Hydrogen is 14 times lighter than air
At standard temperature and pressure, hydrogen is a nontoxic, nonmetallic, odorless, tasteless, and colorless. It will won't pool or puddle, pollute groundwater, ruin beaches or harm wildlife. It won't drip on your shoes, make your hands smell or make the asphalt slippery.
Hydrogen is non-toxic, non-polluting and environmentally benign
The average price of hydrogen for a light-duty fuel cell electric vehicle (passenger car) in California is $16.51 per kilogram, according to the 2019 Joint Agency Report (p17). As more retail stations open and have higher utilization, the price per kilogram of hydrogen is projected to drop to ranges more competitive with the prices of gasoline. For example, in late 2019, the True Zero Oakland hydrogen station opened with three times the capacity of previous stations. It offers hydrogen at $13.11 per kilogram (tax included) due, in part, to the larger volume and other factors.
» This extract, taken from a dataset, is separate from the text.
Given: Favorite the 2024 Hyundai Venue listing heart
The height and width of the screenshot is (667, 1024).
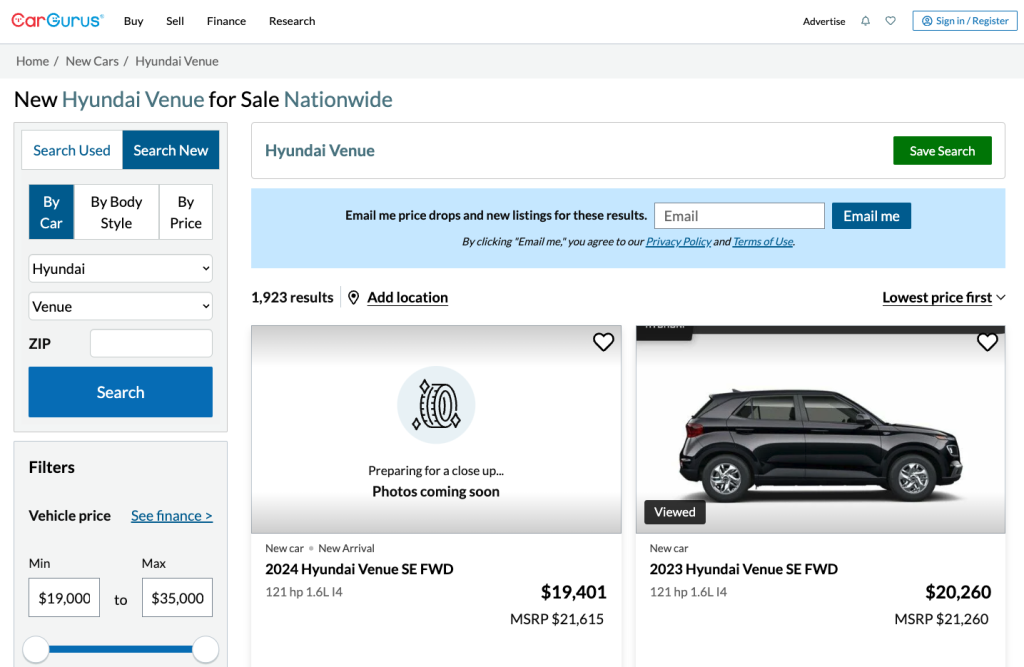Looking at the screenshot, I should [603, 342].
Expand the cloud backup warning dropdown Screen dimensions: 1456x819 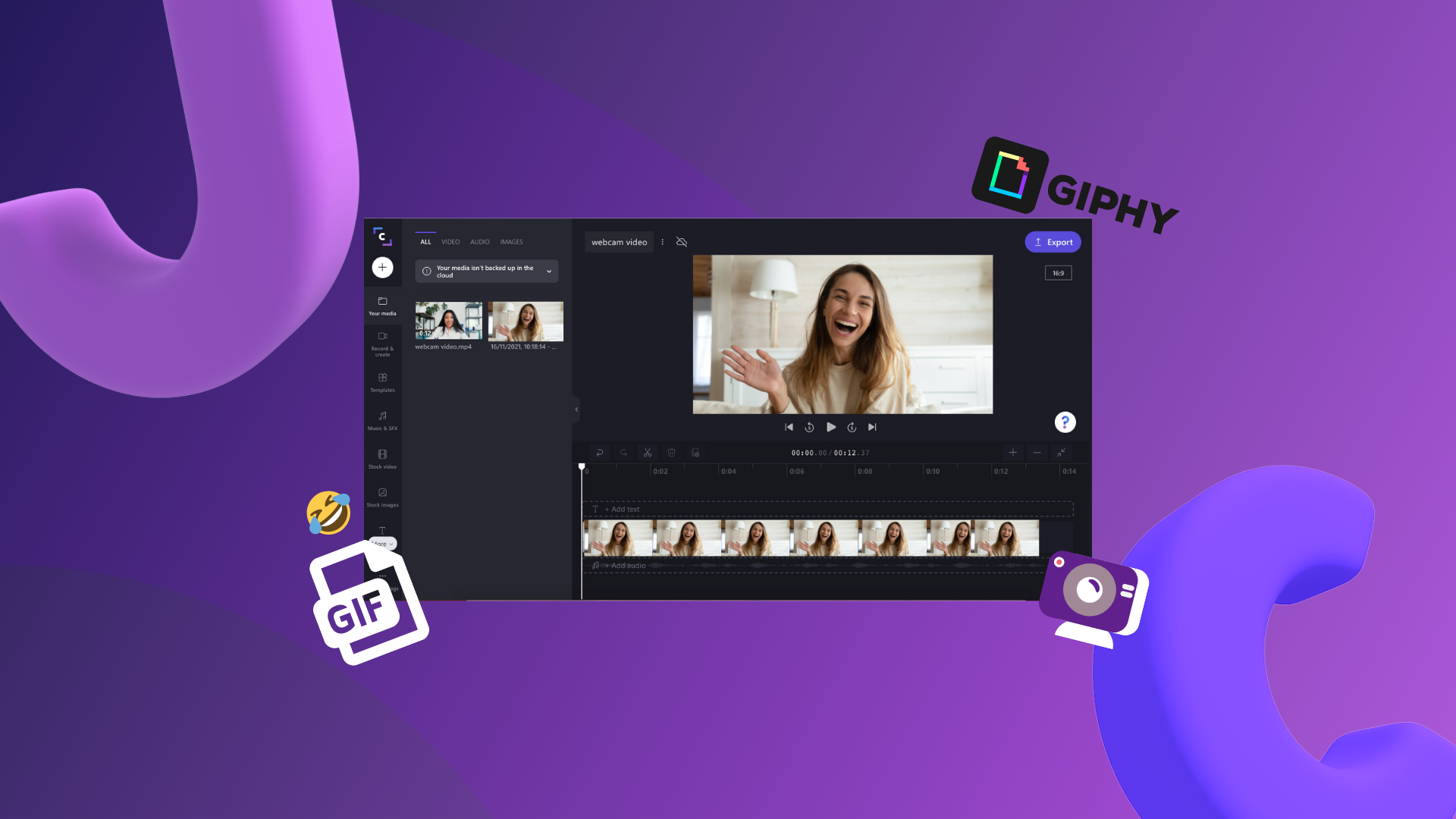pos(549,271)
In addition, drivers of fuel cell electric cars are offered free fuel by automakers for three years, to bridge the time it takes the market to become more competitive with other fuel options.
Reports, studies, and white papers from the Hydrogen Council, NREL and Shell, among others, all point to reductions in the price of fuel and fueling infrastructure for various reasons (scaling up, standardization, etc.).
Hydrogen Council: Path to Hydrogen Competitiveness: A Cost Perspective
Shell: Hydrogen Refueling Station Cost Reduction Roadmap
Shell: Towards Competitive Refueling Infrastructure
NREL: Manufacturing competitiveness analysis for hydrogen refueling stations
BloombergNEF: Hydrogen Economy Outlook Key Messages
Please note: The information above pertains to hydrogen stations serving light-duty fuel cell electric vehicles (passenger cars) and, therefore, does not reflect the cost or price of hydrogen for buses, trucks or any other fuel cell electric vehicle category.
Automakers include three years of hydrogen fuel with the sale or lease of a vehicle
Hydrogen is the most abundant chemical substance in the universe, especially in stars and gas giant planets. On Earth, hydrogen is a diatomic molecule (consists of two atoms) and it has a propensity to form covalent bonds with most elements. In other words, it hates to be by itself and will quickly bond with another molecule.
Outside of its container, hydrogen rapidly dissipates
Hydrogen production is a chemical reaction; using heat and catalysts to release hydrogen molecules from natural gas or biogas, or using solar or wind energy to electrolyze water.
The California mix of hydrogen, which requires 33% renewables, also reduces greenhouse gas emissions.
Read more on the Well to Wheels page.
Zero air pollutants and reduced greenhouse gases
The wind blows and the sun shines even when power demand is low. Hydrogen is one way to store excess power. This short video from ITM Power briefly overviews a complex topic.
Excess solar and wind energy that would normally be lost can be stored as hydrogen fuel
Because hydrogen can be made from so many sources, every region can use its own local resources to make fuel—vital in the quest for energy security.
Every region of the world can create its hydrogen
The Energy Information Agency reported that hydrogen production capacity at U.S. oil refineries is more than 3 million cubic feet a day. Enough hydrogen is produced now to power 20-30 million cars.
Approximately 10-11 million metric tons of hydrogen are produced in the US each year
Hydrogen is part of the products that you use every day—from gasoline to toothpaste.